Надвигалась ночь, а ночей Якуб боялся из-за контрабандистов. Среди них были такие отчаянные головы, что при удобном случае грабили пограничные посты. В прошлом году поздно ночью двое напали на него, но Якуб успел добежать до границы, залег там — ноги на ничейной полосе — и открыл по бандитам огонь. Если бы контрабандисты стали отвечать на его выстрелы, их пули попали бы на советскую сторону, а ссориться с советскими пограничниками контрабандисты не смели. Они повернули назад. С тех пор Якуб и грезил, и отсыпался днем, а ночью не смыкал глаз, чтобы его не застигли врасплох. Ту ночь после прихода Расула он коротал, стараясь угадать, что бы такое мог принести ему старик.
Его любопытство было удовлетворено лишь в полдень, когда Расул-ага снова появился в шалаше. В руках он держал сверток из кошмы.
— Что у тебя там?
В кошме была пятизарядка старого образца. Луч солнца скользнул по стволу, и вороненная сталь заиграла густой синевой.
— Берешь? — спросил Расул.
— Беру. Я найду, кому продать оружие джунаидовского нукера. А теперь слушай...
Первый совет Якуба: идти на родину. Все вранье, что там нечего есть. У людей в колхозах каждый день мясной обед, и никто из них не наденет такую рвань, в какой Расул ходит... Заболел человек — его бесплатно лечат, лекарство дают бесплатно. В колхозе люди сеют сообща, помогают друг другу во всех делах.

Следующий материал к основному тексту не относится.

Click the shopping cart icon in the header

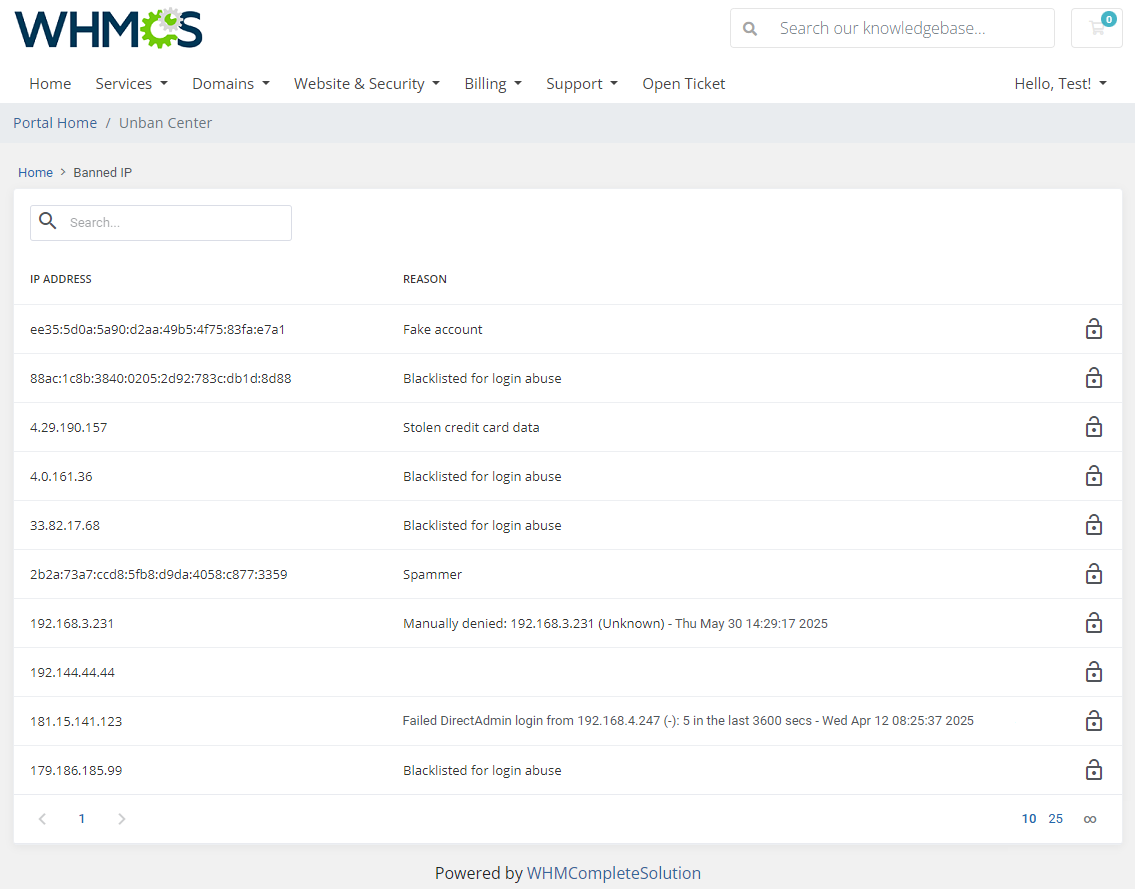click(x=1096, y=28)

Так объяснил стражник, а потом испугался своих слов и вышел наружу — проверить, нет ли кого поблизости.
Вернувшись, сказал:
— Дер дывал муш даред, муш гуш. Как говорится, в доме есть мыши, у мышей есть уши. Мои советы хороши, пока их никто не слышит. Теперь второй совет...
Второй совет был: выходить только ночью и непременно в сильный дождь или снегопад. Советские пограничники и ночью видят, как днем. Что за способ у них, Якуб не знает. Это не похоже на луч луны или солнца, не похоже на фонарь. Эту вещь не увидишь, а она видит все — из Москвы заметит муху, которая полетела в Мекку... Да, времена, когда можно было в темноте пройти границу, давно кончились. Одна надежда проскользнуть мимо этой штуки — когда буря, дождь либо снег. Главное — миновать первый пост. Если там поймают, могут привести назад, сюда: подумают — заблудился человек. Надо добраться до их земли — и не прятаться, и не таиться... Два года пройдут быстро, а там Расул останется жить у них.
Якуб поглаживал вороненный ствол, и Расул спросил:
— А третий твой совет?
— Ничего не скрывай от них. Как было, так и говори. Не скрывай, что ходил в нукерах Джунаид-хана, что здесь был чабаном. Так лучше. Я слышал, что они прощают тех, кто не скрывает ничего.
Возвращаясь к отаре, Расул жалел об одном: невозвратно потеряны долгие годы.
Теперь оставалось ждать зимы. Но, и как в насмешку, осень затянулась. Каждый день в небе появлялись серые рваные тучи и — проходили стороной. Ради Расула они ни капли не хотели уронить. Деревья сбросили листву. Похолодало, и Расул уже надел зимний стеганый халат. Но бог не давал ни дождя, ни снега.